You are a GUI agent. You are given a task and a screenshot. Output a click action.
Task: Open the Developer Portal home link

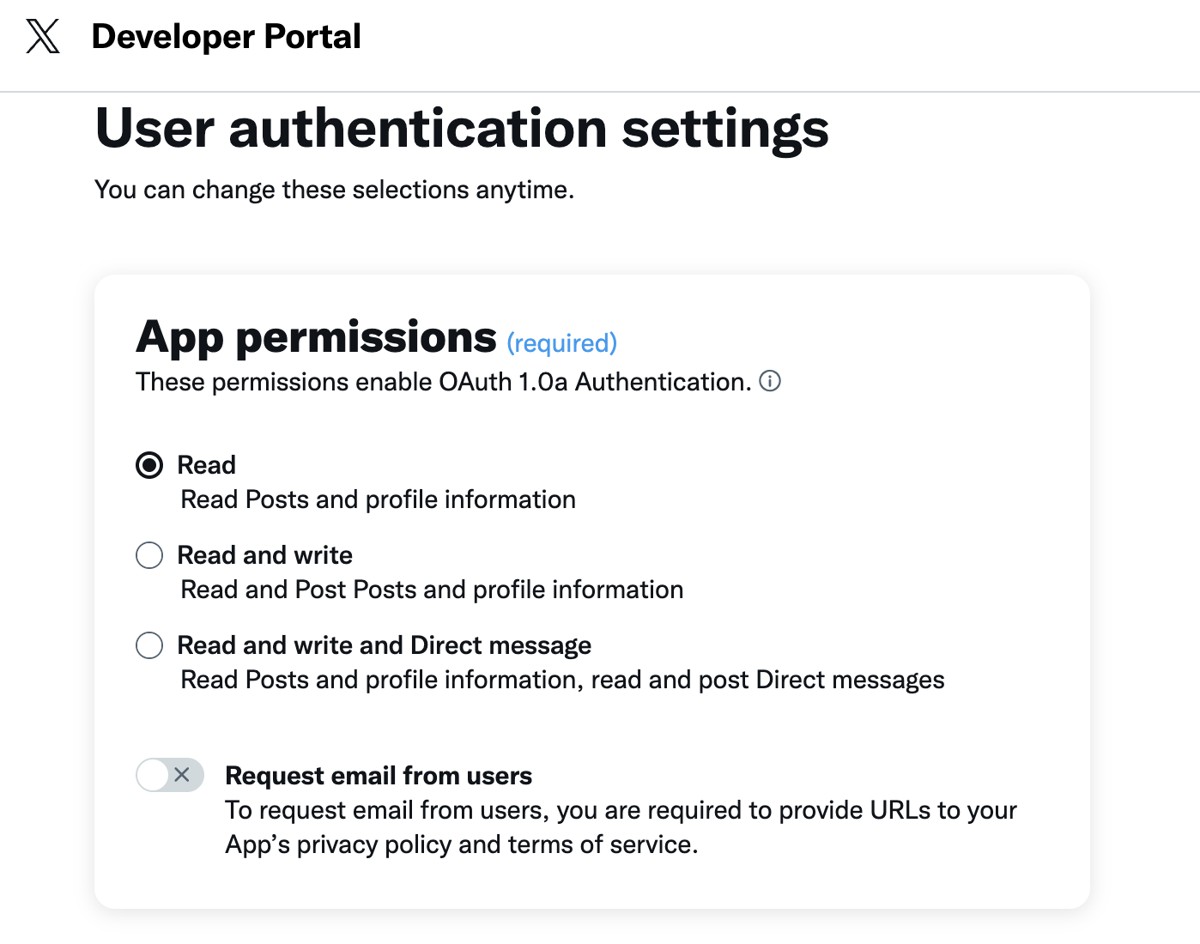(226, 37)
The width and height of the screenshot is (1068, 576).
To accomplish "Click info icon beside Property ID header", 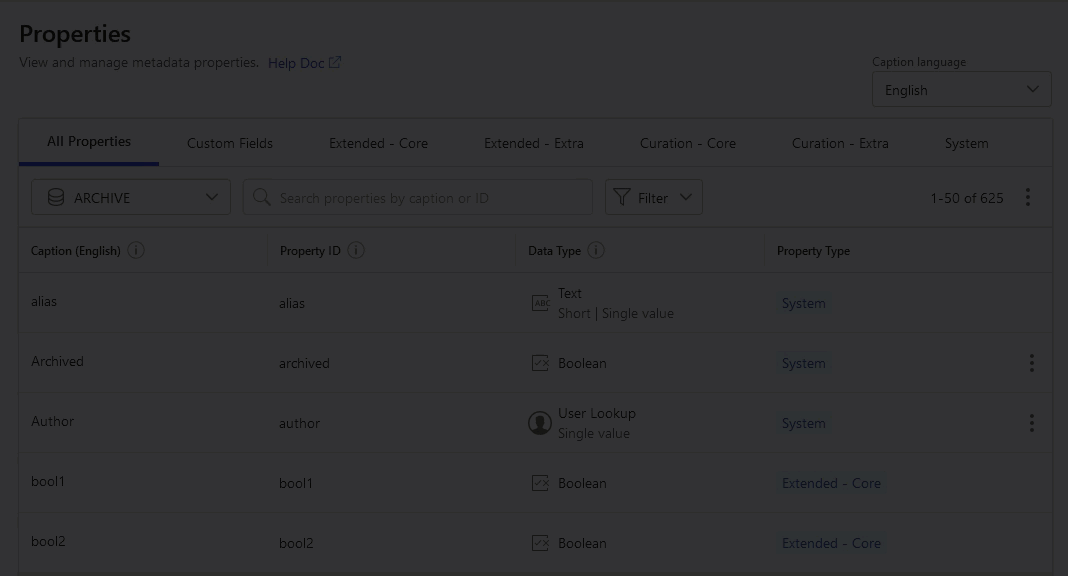I will (x=355, y=250).
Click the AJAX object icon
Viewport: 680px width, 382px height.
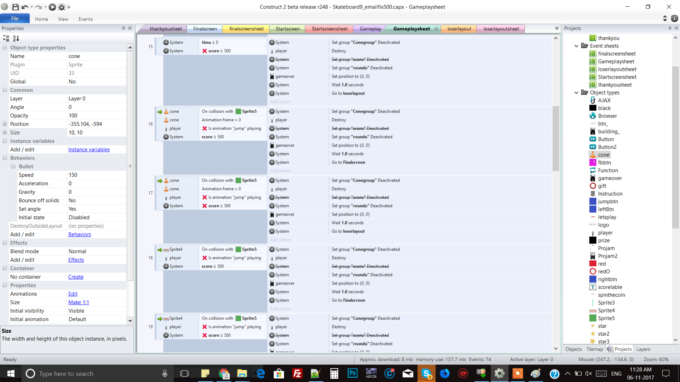pyautogui.click(x=592, y=100)
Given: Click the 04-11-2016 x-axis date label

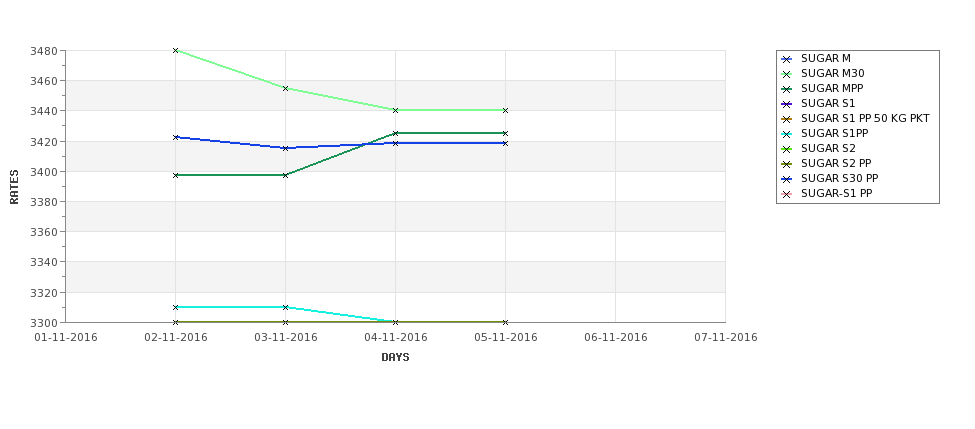Looking at the screenshot, I should 395,338.
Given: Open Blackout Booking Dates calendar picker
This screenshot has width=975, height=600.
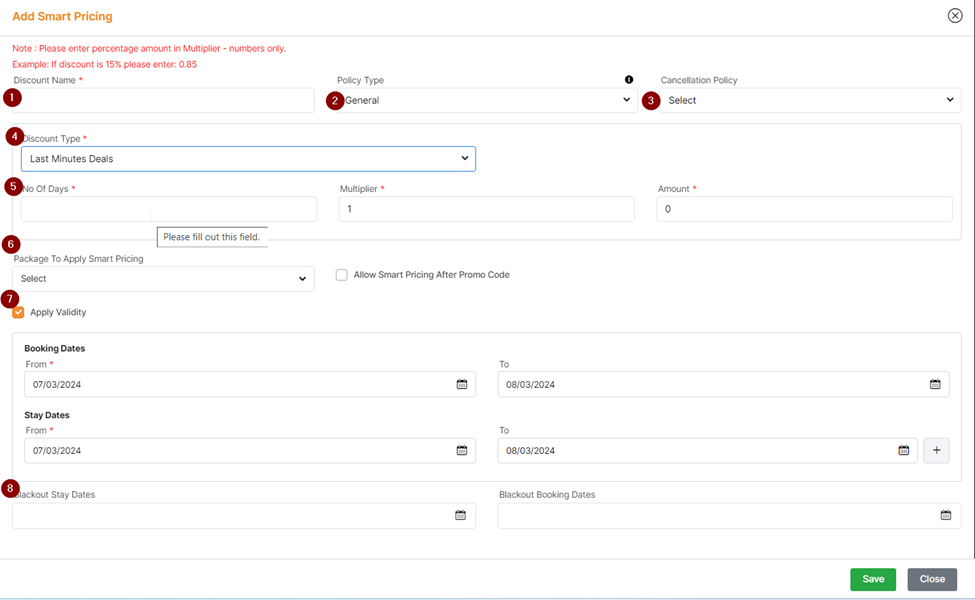Looking at the screenshot, I should [945, 515].
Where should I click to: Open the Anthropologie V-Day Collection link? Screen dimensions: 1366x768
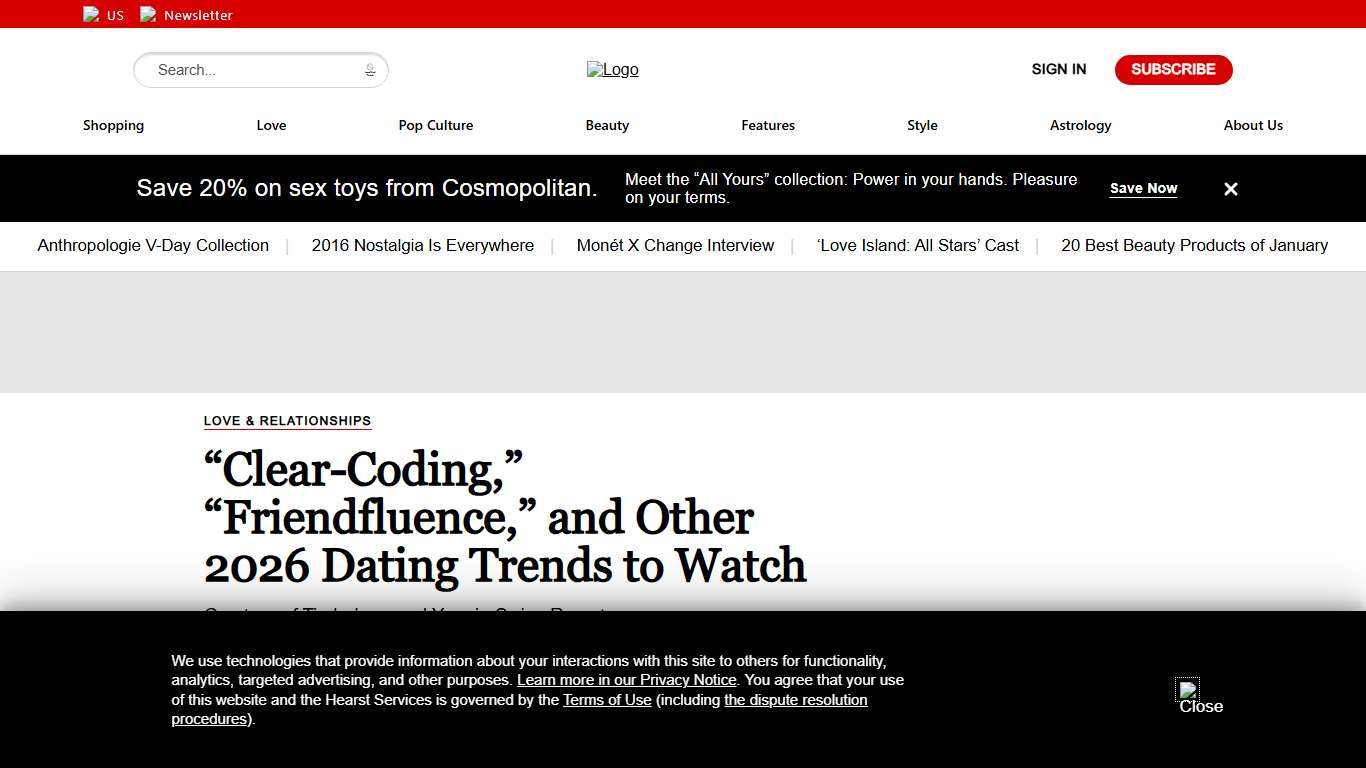(152, 245)
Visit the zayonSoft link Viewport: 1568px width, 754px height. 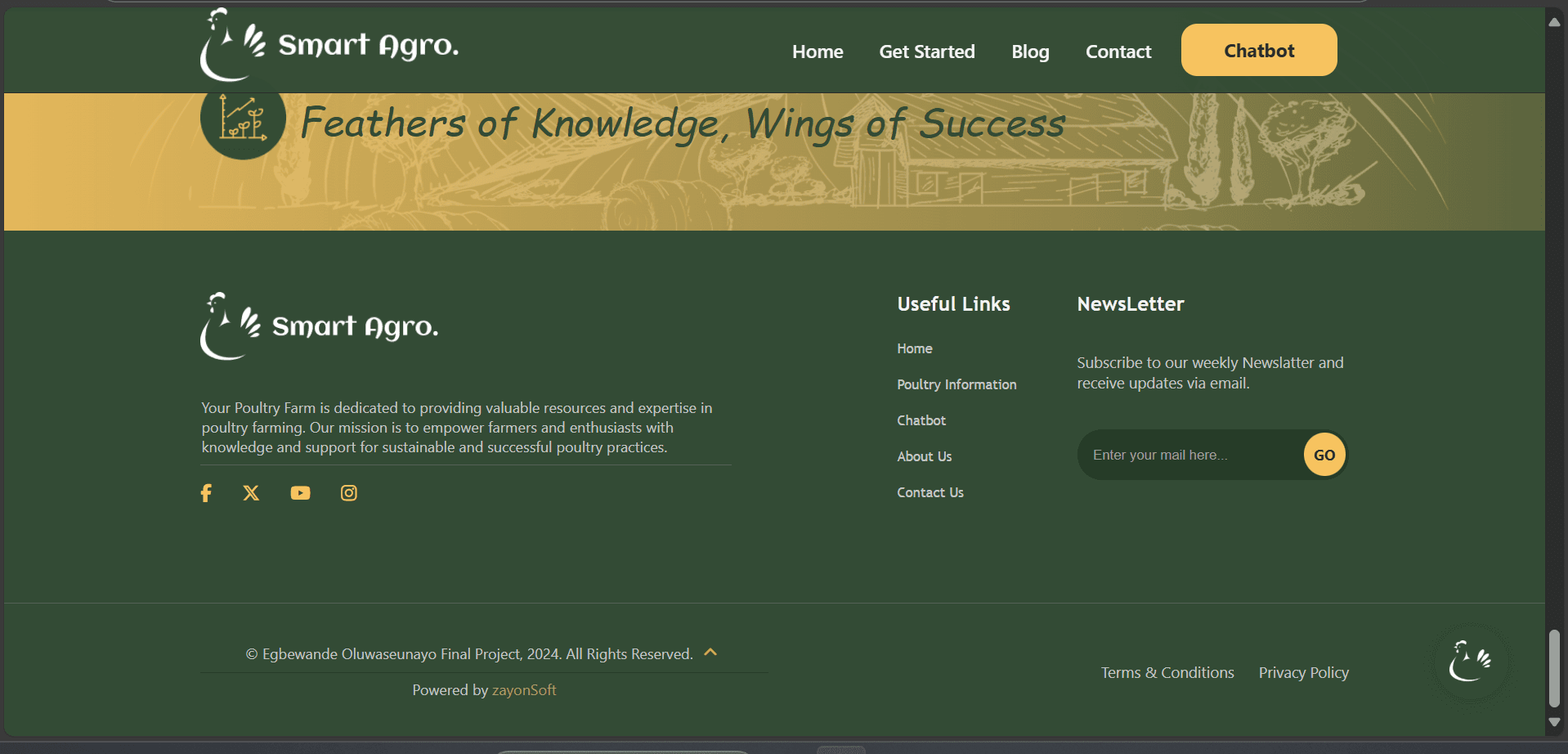pos(524,690)
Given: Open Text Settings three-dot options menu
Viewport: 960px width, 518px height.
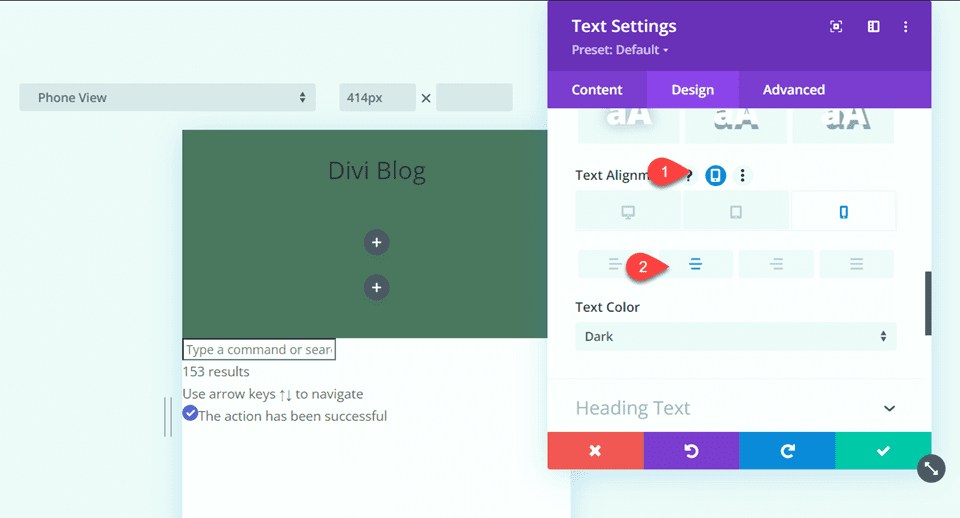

* _Task statement_:
Please return the lines from the line with "Given: Open Text" through the last line of the data, both included, exactly, and without pictures.

* _Exercise answer_:
Given: Open Text Settings three-dot options menu
Viewport: 960px width, 518px height.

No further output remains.